INGAP protein can also be used to identify those cells which bear
receptors for INGAP. Such cells are likely to be the .beta. cell
progenitors, which are sensitive to the biological effects of
INGAP. INGAP protein can be detectably labeled, such as with a
radiolabel or a fluorescent label, and then contacted with a
population of cells from the pancreatic duct. Cells which bind to
the labeled protein will be identified as those which bear
receptors for INGAP, and thus are .beta. cell progenitors.

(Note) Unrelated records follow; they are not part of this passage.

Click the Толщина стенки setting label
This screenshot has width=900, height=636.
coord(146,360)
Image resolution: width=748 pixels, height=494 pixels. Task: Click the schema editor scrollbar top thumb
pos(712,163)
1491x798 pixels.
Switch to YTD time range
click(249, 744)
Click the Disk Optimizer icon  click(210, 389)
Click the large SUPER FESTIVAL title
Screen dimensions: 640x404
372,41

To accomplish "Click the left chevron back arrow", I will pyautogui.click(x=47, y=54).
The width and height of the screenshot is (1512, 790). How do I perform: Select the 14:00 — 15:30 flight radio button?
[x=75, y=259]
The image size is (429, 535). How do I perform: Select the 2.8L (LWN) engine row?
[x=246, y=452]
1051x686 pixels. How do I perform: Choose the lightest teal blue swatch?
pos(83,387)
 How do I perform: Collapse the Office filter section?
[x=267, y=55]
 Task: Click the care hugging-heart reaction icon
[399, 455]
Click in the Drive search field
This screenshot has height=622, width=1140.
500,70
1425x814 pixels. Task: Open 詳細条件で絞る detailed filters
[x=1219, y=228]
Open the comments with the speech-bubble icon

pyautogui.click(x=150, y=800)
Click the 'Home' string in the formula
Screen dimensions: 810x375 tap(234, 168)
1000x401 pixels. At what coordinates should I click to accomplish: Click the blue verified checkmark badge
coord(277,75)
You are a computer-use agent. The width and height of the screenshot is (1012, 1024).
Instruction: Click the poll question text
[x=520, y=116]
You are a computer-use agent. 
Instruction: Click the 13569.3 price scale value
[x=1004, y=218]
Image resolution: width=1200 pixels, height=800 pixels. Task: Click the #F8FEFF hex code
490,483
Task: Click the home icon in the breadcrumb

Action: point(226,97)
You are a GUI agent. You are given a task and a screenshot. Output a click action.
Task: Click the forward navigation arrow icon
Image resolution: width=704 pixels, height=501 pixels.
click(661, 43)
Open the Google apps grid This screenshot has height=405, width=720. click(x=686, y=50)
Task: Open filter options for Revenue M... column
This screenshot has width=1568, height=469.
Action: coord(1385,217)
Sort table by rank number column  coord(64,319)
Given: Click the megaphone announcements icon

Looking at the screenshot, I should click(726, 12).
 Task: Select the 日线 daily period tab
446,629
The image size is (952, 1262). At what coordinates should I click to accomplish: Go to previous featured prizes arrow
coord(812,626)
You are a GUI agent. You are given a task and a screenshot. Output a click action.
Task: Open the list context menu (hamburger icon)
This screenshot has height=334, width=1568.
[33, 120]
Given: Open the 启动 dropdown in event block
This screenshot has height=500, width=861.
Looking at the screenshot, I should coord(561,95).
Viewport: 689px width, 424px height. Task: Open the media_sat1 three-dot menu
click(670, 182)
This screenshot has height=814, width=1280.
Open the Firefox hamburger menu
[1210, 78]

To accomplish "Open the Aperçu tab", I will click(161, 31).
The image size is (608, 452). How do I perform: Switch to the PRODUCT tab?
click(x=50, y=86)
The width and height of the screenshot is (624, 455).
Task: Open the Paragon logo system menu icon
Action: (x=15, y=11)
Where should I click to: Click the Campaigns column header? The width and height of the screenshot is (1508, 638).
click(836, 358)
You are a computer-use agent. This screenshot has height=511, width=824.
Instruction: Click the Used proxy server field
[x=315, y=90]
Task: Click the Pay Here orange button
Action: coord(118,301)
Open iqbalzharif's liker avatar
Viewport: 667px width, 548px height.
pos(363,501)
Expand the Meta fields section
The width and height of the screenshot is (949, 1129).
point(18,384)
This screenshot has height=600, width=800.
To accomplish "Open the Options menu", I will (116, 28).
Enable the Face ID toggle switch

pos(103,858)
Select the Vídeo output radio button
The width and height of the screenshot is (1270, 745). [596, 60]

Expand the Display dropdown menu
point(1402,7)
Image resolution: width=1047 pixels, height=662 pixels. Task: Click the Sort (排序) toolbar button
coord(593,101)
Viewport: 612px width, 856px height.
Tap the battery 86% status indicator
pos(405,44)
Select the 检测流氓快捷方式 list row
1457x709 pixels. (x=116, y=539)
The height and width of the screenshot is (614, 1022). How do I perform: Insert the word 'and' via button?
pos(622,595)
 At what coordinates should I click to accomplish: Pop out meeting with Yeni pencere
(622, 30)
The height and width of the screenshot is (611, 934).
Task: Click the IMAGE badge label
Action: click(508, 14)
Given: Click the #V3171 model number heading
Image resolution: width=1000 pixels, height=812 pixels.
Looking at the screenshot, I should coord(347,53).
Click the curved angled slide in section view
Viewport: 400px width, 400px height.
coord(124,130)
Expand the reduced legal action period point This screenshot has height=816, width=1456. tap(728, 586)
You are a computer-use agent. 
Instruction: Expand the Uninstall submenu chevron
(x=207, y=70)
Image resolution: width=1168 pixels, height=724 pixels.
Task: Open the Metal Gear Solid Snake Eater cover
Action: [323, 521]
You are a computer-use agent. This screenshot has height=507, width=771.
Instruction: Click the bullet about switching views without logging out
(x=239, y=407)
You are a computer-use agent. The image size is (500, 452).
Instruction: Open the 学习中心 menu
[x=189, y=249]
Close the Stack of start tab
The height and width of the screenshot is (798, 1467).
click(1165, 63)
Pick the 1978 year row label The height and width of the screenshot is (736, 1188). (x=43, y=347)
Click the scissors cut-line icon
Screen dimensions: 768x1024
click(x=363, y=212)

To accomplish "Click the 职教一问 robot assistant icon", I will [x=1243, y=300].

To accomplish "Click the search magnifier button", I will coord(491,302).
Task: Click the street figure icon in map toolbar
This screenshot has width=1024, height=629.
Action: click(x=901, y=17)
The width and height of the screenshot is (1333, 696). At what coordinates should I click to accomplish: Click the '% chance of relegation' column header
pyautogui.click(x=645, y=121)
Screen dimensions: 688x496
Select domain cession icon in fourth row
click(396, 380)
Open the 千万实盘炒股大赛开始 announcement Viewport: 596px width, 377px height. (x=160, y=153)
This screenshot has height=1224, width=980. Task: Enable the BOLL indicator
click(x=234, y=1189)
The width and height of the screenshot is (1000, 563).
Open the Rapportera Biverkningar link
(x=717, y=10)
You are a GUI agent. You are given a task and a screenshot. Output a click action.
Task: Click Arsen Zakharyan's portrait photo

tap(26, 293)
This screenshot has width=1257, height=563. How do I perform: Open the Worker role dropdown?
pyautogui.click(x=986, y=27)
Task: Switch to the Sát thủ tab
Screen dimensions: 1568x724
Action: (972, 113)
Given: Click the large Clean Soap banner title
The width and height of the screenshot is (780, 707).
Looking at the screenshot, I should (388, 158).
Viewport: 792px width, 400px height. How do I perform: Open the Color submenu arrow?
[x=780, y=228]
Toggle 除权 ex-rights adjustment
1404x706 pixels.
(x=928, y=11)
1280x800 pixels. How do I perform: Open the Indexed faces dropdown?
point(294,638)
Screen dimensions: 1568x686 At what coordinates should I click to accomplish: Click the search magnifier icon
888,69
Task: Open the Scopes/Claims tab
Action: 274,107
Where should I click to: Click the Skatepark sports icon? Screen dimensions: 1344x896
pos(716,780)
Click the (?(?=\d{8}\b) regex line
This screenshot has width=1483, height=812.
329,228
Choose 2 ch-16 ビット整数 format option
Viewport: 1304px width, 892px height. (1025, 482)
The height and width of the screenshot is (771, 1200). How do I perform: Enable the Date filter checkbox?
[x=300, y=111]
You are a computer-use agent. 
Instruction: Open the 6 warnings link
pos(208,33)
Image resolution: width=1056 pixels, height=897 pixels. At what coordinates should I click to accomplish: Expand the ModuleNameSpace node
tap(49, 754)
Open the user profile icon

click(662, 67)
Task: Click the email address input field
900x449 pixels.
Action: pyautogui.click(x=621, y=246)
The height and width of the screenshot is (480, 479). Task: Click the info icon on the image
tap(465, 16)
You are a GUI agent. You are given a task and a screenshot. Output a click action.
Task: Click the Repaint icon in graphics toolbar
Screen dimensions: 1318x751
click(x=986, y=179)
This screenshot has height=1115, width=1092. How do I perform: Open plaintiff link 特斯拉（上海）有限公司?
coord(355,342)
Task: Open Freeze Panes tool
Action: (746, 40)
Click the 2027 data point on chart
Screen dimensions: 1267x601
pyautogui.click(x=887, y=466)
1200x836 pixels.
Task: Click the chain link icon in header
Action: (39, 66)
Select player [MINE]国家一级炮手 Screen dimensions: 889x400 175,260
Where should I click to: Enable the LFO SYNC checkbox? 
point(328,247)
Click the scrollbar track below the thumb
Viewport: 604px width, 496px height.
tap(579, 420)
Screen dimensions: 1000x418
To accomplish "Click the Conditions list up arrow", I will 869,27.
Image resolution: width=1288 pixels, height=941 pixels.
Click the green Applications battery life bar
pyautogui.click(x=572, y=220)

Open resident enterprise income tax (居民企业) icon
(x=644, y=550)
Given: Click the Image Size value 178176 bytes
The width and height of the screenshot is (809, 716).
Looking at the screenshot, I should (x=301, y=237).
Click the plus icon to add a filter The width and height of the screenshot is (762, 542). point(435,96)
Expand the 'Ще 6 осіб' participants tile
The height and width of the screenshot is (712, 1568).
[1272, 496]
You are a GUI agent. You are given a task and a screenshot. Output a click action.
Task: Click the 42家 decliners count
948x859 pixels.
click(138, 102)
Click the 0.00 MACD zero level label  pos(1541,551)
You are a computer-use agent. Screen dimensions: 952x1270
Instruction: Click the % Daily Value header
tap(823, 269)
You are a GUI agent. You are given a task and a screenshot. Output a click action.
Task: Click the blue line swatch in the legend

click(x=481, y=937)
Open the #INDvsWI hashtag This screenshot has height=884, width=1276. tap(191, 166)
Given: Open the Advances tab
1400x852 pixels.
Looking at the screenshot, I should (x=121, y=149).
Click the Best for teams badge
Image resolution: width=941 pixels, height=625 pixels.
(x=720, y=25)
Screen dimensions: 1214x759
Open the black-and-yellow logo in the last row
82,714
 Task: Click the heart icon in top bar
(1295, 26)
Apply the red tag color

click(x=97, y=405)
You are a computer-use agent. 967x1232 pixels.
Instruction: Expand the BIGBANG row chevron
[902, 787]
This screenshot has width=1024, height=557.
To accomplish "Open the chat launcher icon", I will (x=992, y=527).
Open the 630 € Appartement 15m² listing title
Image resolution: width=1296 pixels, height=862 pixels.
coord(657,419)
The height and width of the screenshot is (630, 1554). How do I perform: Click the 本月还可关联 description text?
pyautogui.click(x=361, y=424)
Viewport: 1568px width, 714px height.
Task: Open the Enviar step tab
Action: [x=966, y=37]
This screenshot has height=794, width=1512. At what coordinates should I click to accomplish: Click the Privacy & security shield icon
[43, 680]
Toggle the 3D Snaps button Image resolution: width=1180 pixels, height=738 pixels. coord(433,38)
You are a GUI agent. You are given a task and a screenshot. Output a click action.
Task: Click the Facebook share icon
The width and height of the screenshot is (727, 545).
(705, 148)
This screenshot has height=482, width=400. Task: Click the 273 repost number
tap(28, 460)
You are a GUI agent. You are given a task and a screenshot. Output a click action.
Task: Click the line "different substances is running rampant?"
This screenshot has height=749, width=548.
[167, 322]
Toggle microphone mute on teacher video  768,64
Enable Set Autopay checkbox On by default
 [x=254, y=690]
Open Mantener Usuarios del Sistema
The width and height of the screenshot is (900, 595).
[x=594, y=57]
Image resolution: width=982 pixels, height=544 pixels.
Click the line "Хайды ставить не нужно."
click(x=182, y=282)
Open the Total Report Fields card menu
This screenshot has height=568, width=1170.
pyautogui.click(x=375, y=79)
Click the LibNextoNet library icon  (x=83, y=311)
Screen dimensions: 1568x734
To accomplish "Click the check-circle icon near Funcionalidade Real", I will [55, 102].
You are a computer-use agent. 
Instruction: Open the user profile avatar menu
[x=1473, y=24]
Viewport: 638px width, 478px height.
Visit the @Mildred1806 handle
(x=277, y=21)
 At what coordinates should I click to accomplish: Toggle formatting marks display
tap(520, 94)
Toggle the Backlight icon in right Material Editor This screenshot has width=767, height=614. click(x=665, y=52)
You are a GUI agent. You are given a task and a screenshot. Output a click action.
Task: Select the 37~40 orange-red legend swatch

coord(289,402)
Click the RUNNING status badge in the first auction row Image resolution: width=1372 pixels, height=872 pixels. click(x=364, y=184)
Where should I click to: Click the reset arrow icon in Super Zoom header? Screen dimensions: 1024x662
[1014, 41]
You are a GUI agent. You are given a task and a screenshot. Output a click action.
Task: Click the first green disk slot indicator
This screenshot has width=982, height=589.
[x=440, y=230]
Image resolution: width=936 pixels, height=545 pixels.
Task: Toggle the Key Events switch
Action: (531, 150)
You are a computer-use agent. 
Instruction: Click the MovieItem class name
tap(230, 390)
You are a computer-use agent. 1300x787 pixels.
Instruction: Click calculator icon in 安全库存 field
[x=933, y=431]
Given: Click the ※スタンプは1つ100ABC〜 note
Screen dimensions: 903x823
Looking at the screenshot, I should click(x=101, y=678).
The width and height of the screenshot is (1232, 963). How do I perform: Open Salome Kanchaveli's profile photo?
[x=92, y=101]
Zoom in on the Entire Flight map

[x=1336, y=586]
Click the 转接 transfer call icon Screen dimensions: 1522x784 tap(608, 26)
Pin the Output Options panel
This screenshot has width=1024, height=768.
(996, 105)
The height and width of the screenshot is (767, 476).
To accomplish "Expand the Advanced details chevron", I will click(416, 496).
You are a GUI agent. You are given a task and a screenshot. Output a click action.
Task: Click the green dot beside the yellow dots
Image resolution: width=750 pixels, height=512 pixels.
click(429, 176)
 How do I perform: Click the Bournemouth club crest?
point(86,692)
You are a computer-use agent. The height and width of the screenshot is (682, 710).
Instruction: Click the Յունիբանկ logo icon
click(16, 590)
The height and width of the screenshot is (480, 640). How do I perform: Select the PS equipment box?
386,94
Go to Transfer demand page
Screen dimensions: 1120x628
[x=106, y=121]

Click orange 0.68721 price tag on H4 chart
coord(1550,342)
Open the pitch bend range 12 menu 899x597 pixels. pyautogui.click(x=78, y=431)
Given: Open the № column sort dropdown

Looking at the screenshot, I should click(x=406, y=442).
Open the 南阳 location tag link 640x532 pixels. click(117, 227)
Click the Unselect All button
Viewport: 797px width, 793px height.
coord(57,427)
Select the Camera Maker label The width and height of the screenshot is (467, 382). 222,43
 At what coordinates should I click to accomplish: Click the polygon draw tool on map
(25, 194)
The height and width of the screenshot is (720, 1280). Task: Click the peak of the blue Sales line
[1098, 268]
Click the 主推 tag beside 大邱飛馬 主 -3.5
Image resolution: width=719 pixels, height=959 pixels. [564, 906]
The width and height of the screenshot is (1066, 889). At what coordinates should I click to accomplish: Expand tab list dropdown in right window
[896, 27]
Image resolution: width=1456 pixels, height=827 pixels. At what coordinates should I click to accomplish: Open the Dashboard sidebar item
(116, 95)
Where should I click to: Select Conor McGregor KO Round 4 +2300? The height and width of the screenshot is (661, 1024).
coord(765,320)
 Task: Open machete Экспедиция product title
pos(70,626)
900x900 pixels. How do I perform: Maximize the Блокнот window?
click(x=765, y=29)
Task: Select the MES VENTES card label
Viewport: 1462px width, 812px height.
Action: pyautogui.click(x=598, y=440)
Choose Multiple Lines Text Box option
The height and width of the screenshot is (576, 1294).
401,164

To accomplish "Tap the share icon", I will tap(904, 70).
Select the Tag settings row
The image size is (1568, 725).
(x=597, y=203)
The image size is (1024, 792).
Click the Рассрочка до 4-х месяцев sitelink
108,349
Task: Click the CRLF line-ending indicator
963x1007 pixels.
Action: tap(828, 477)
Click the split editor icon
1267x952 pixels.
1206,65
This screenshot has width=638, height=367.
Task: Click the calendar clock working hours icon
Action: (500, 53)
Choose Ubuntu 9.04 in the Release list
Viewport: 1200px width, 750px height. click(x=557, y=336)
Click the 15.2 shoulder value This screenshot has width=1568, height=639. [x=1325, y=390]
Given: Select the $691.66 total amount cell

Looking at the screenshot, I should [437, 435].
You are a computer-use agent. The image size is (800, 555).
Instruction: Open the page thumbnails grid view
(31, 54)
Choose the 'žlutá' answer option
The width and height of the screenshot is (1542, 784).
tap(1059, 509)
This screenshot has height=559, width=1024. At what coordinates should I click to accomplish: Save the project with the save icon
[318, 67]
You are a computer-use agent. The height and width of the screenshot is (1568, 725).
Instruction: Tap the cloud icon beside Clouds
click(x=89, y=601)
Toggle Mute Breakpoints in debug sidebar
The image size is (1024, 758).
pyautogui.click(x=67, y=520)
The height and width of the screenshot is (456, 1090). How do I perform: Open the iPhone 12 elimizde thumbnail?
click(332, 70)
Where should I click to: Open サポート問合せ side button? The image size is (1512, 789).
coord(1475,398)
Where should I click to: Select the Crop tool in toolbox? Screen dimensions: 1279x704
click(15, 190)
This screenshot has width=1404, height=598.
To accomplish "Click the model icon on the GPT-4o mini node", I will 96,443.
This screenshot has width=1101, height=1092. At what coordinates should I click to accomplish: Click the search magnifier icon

Fragments of INGAP can also be used for this purpose, as can
immobilized INGAP which can be used to separate cells from a mixed
population of cells to a solid support. INGAP can be immobilized to
solid phase or support by adsorption to a surface, by means of an
antibody, or by conjugation. Any other means as is known in the art
can also be used.
Kits are provided by the present invention for detecting a
mammalian INGAP protein in a sample. This may be useful, inter
alia, for monitoring metabolism of INGAP during therapy which
involves administration of INGAP to a mammal. The kit will
typically contain an antibody preparation which is specifically
immunoreactive with a mammalian INGAP protein. The antibodies may
be polyclonal or monoclonal. If polyclonal they may be affinity
purified to render them monospecific. The kit will also typically
contain a polypeptide which has at least 15 consecutive amino acids
of a mammalian INGAP protein. The polypeptide is used to compete
with the INGAP protein in a sample for binding to the antibody.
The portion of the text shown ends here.